Я поднял глаза. Мать девочки – женщина, лет двадцати восьми выглядела довольно привлекательно – правильные черты лица, стройная фигура, густые волосы, забранные в хвост. Её же дочь была совершенно потрясающим созданием. Большие глаза девочки, её доверчивый взгляд, милые ямочки на щеках делали её похоже на ангела.
– Она не мешает мне, – попытался успокоить я её мать.
– Мила никак не может уснуть, она всегда плохо спит в поездах, – оправдывалась женщина.
– Вы из Индианаполиса? – решив продолжить знакомство, поинтересовался я.
– Да, а теперь едем к моим родителям в Квебек, – ответила женщина, беря за руку дочь.
– И вы путешествуете вдвоём? – спросил я, пытаясь понять, где же находиться муж женщины.
– Да, – ответила мать Милы.
Мать и ребенок нравились мне всё больше и больше.
– А отец девочки, ваш муж… он разве не путешествует с вами? – задал я вопрос, ответ на который мог дать мне надежду завязать более тесное знакомство с этой симпатичной женщиной, на небольшой приключение, связь… Однако, ответ молодой матери озадачил меня.
– У Милы никогда не было отца… Это как-то не принято, – проговорила она.
Я понял, что чего-то не знаю о жизни этих среднеуровневых людей. Только потом, позже, Майк объяснил мне форму отношений между мужчинами и женщинами, которая существовала в Мидлтауне. Потому-то так и легко было здесь завести новые знакомства, что все мидлтаунцы были свободны. Непродолжительные сексуальные контакты, недопустимые в Аптауне, в Мидлтауне считались нормой, семейные же отношения были здесь давно забыты. На смену развалившемуся институту семьи пришли несерьезные, ни к чему не обязывающие связи. Малые доходы порождали нежелание мидлтаунцев чем-либо себя обременять. Годам к тридцати, устав от мимолетных знакомств, большинство женщин заводило себе ребенка, мужчины же продолжали жить свободно, без забот.
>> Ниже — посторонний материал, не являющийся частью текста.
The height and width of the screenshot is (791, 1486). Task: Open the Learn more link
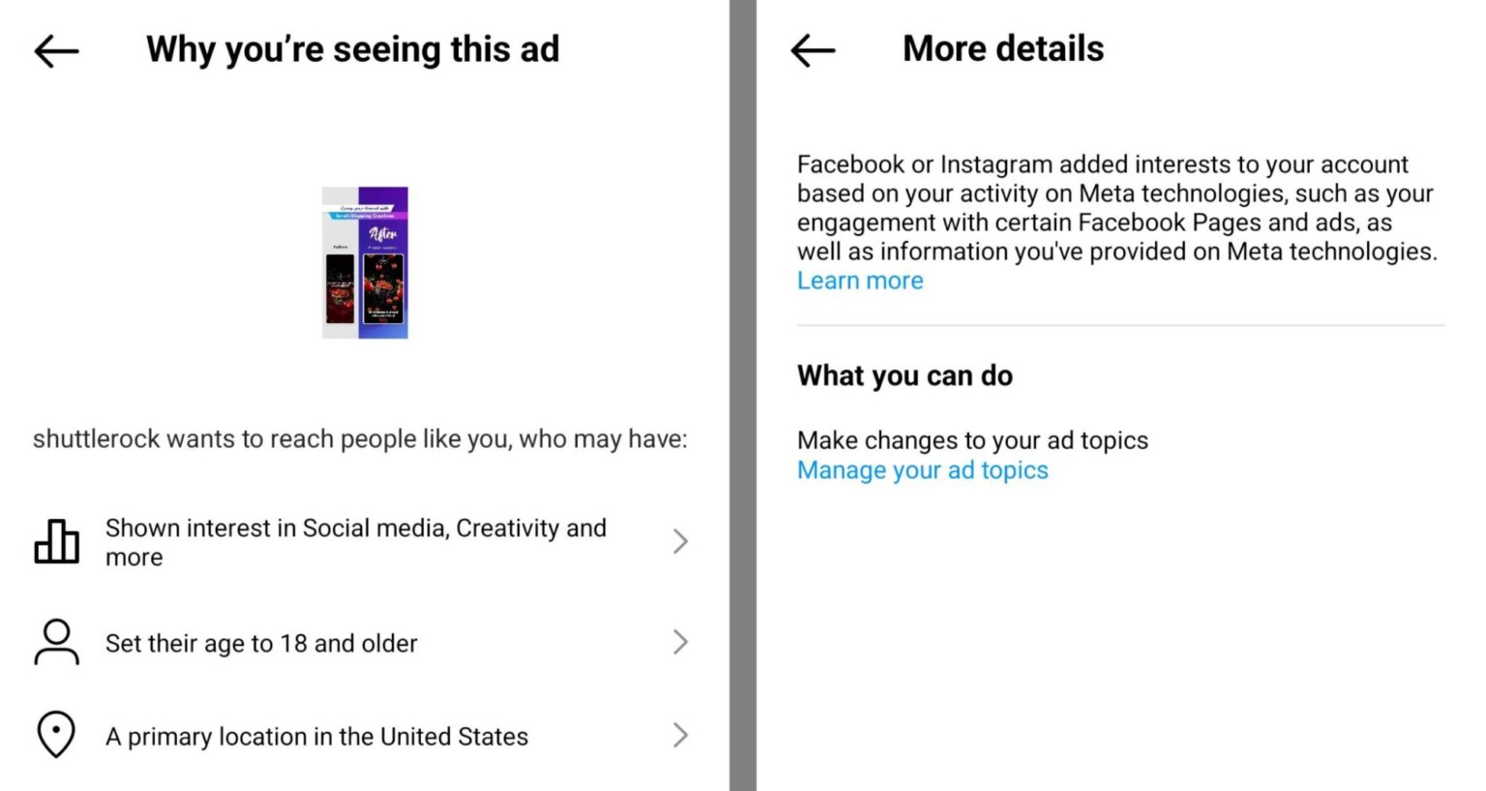pos(860,280)
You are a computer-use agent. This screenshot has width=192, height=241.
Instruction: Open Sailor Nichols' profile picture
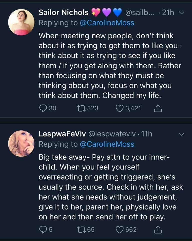tap(22, 22)
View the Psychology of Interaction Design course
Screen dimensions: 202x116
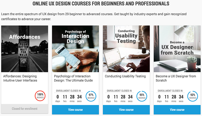click(x=75, y=110)
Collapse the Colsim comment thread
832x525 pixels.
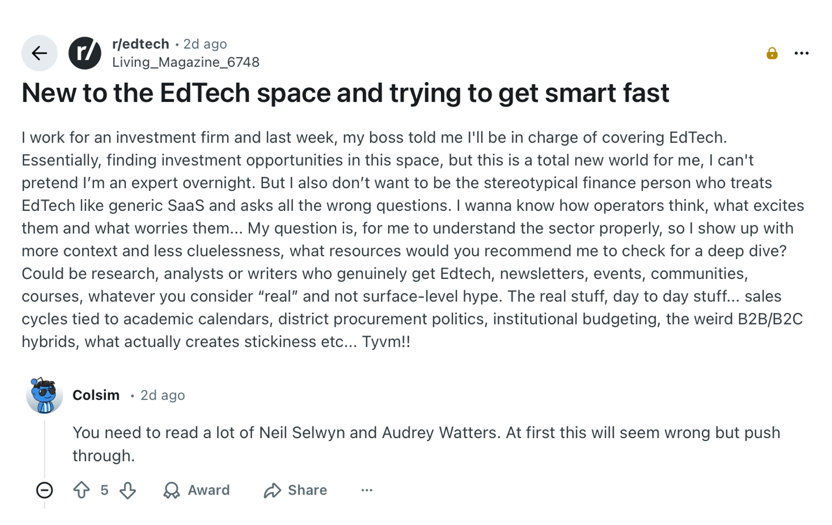click(x=45, y=490)
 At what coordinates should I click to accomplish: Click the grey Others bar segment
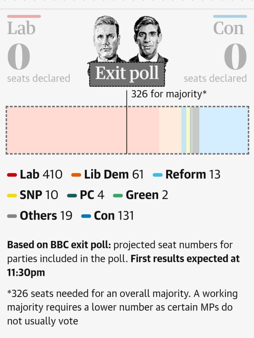click(195, 130)
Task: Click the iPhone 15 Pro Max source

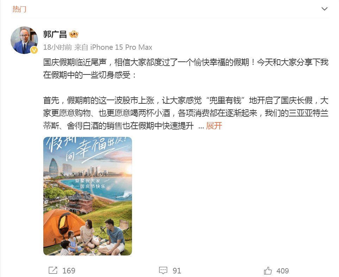Action: (121, 47)
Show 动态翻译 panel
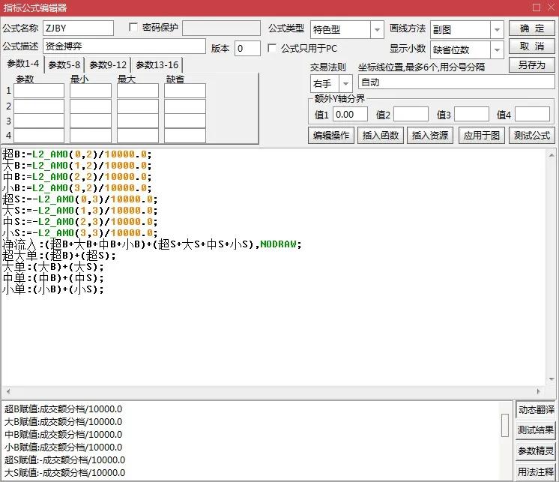The image size is (559, 482). pos(536,410)
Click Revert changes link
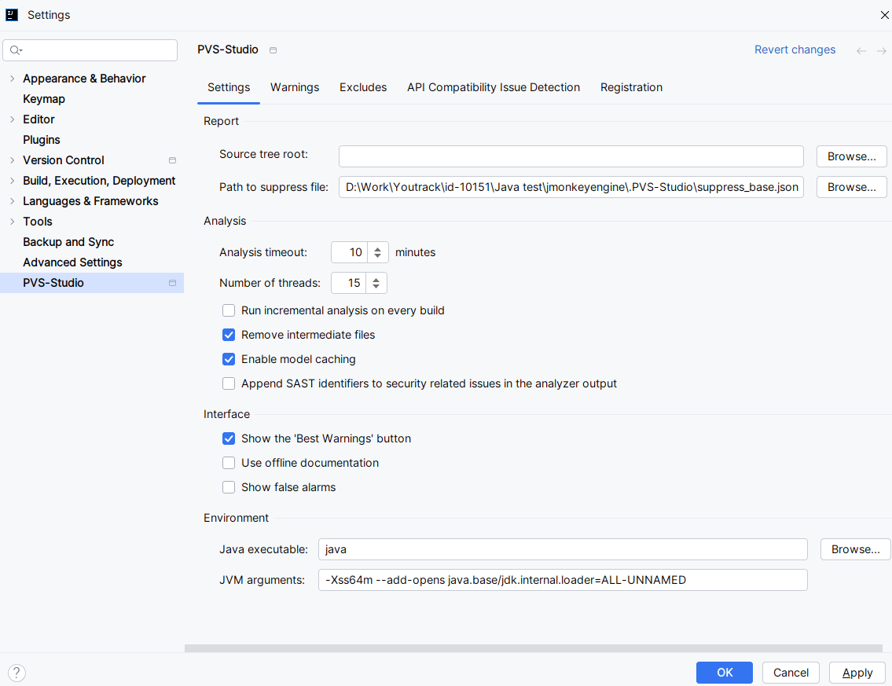 pyautogui.click(x=795, y=50)
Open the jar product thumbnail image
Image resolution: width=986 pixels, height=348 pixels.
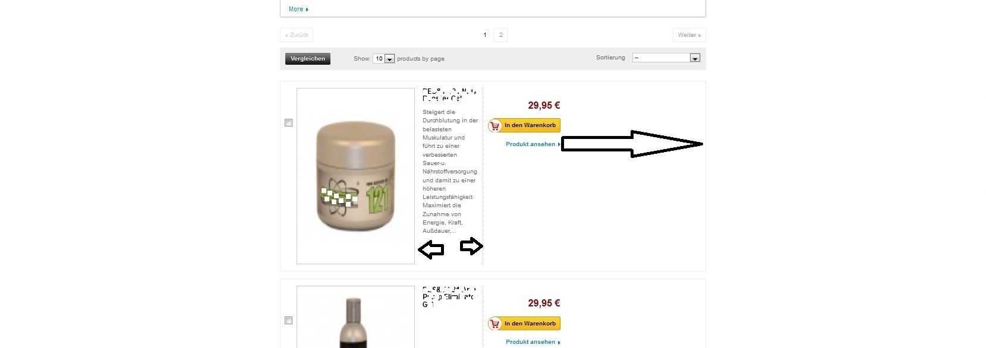click(355, 176)
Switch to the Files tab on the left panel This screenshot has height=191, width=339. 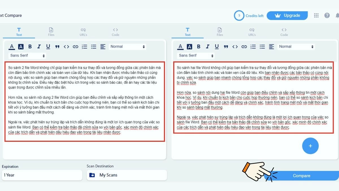(51, 31)
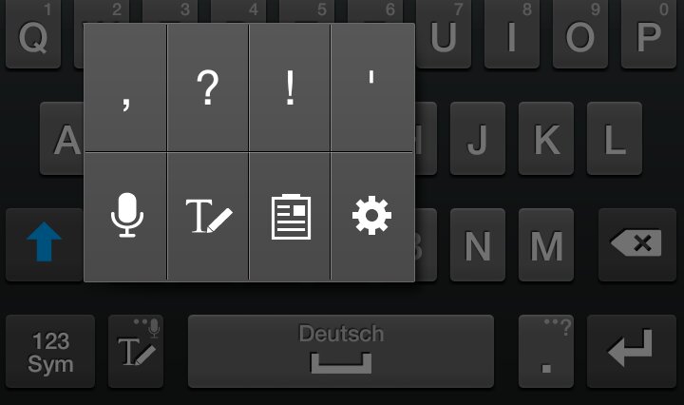
Task: Tap the microphone voice input icon in popup
Action: click(x=125, y=217)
Те устои, которые помогали нам поддерживать стабильный уклад наверху, внизу были отвергнуты в угоду собственным, подчас разрушающим здоровье и саму жизнь желаниям.
– Послушайте, раз уж ваша дочь не спит, давайте я составлю вам компанию, – предложил я, сам удивляясь тому, что пытаюсь навязать своё общество этой женщине. – Я из Аптауна.
Чтобы придать себе более значимый вид, я поспешил развернуть перед матерью Милы планшет. Однако, женщина, с упреком посмотрев на меня, подхватила на руки дочь.
– Что вы… У меня же ребенок, – укоризненно покачала она головой.
Так закончилась моя первая и последняя попытка завести роман по дороге в Квебек. Мать с дочерью ушли прочь. Те женщины, которые сами кидались на меня, будучи свободными, становились недоступными, обретя иную в жизни цель. Ребенок – вот что занимало потом их сознание. Я заскучал.
Безумный мир огромных городов остался где-то далеко позади. Сейчас за окном в вопиюще черной пустоте ночи я видел только лишь расстилающуюся равнину, да смотрящие на меня с неба скопища звезд. Чрезвычайно яркие, они были совершенно не похожи на те редкие городские, к которым я привык. Сейчас, пожалуй, впервые невооруженным глазом я наблюдал на небе млечный путь. Дендроидные структуры, интерполяционные спины… Смогу ли я когда-нибудь возобновить свои работы, попаду ли когда-нибудь домой? Осталось ещё столько незаконченного: статья по дисперсной мономолярности анитов; очередная диссертация, на этот раз по корспускуляционным решеткам; поездка на конференцию в Париж… Кто сделает всё это, кто выступит вместо меня? Кто ещё сможет заменить меня там наверху?… Грустные мысли, тоскливые думы, переплетаясь друг с другом, путаясь, всё вернее уступали место овладевающему мною сну.